(Stored records)
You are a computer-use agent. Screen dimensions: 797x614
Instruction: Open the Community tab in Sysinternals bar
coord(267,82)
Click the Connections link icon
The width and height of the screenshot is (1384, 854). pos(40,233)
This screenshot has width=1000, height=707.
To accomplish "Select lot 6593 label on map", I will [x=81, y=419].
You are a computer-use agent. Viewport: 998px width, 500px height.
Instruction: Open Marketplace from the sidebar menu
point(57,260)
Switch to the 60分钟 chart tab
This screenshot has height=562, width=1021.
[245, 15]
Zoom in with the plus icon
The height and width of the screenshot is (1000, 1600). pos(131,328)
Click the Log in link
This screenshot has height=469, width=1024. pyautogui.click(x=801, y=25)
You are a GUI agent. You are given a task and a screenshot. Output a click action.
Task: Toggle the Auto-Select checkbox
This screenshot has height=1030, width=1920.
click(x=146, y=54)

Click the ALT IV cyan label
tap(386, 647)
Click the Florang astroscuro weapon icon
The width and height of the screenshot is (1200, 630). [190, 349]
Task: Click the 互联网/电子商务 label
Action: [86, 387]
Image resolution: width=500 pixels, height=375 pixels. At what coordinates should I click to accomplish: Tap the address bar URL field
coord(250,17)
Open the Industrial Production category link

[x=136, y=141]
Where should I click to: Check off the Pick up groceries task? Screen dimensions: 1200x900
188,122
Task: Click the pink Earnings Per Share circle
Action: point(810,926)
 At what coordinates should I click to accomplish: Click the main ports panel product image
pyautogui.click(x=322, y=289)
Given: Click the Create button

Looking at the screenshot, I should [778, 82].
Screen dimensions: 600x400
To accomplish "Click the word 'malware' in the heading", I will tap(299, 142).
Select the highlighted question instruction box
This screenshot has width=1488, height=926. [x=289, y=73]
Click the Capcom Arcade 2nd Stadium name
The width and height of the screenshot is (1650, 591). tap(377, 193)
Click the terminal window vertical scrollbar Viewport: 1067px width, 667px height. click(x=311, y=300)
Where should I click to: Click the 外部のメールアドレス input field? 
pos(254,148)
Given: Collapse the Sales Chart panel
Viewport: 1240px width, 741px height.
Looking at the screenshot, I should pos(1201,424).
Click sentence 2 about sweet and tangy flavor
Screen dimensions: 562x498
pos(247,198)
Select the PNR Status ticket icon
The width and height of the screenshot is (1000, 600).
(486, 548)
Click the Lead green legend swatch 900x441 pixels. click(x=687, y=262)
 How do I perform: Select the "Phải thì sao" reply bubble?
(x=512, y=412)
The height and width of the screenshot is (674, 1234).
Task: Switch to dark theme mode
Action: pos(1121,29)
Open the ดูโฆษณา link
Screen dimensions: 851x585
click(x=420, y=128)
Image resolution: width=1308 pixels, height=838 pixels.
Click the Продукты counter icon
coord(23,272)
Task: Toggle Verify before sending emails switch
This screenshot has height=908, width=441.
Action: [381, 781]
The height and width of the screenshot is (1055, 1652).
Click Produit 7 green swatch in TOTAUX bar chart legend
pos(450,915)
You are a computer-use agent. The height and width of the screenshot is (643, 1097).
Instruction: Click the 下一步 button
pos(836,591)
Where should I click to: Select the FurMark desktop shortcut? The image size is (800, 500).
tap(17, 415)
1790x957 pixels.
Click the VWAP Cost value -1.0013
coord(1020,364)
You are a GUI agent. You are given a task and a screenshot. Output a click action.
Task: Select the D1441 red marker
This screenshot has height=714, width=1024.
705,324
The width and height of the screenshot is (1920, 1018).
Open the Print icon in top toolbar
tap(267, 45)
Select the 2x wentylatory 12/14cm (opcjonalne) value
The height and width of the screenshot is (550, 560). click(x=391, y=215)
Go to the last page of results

Instructions for the task
Write out, exactly as they appear, the lines from the one containing "Instruction: Click the 下一步 button" through the last line of the records above, both included, and nothing more.

Problem solution
Instruction: Click the 下一步 button
pos(836,591)
Where should I click to: Select the FurMark desktop shortcut? The image size is (800, 500).
tap(17, 415)
1790x957 pixels.
Click the VWAP Cost value -1.0013
coord(1020,364)
You are a GUI agent. You are given a task and a screenshot. Output a click action.
Task: Select the D1441 red marker
This screenshot has height=714, width=1024.
705,324
The width and height of the screenshot is (1920, 1018).
Open the Print icon in top toolbar
tap(267, 45)
Select the 2x wentylatory 12/14cm (opcjonalne) value
The height and width of the screenshot is (550, 560). click(x=391, y=215)
Go to the last page of results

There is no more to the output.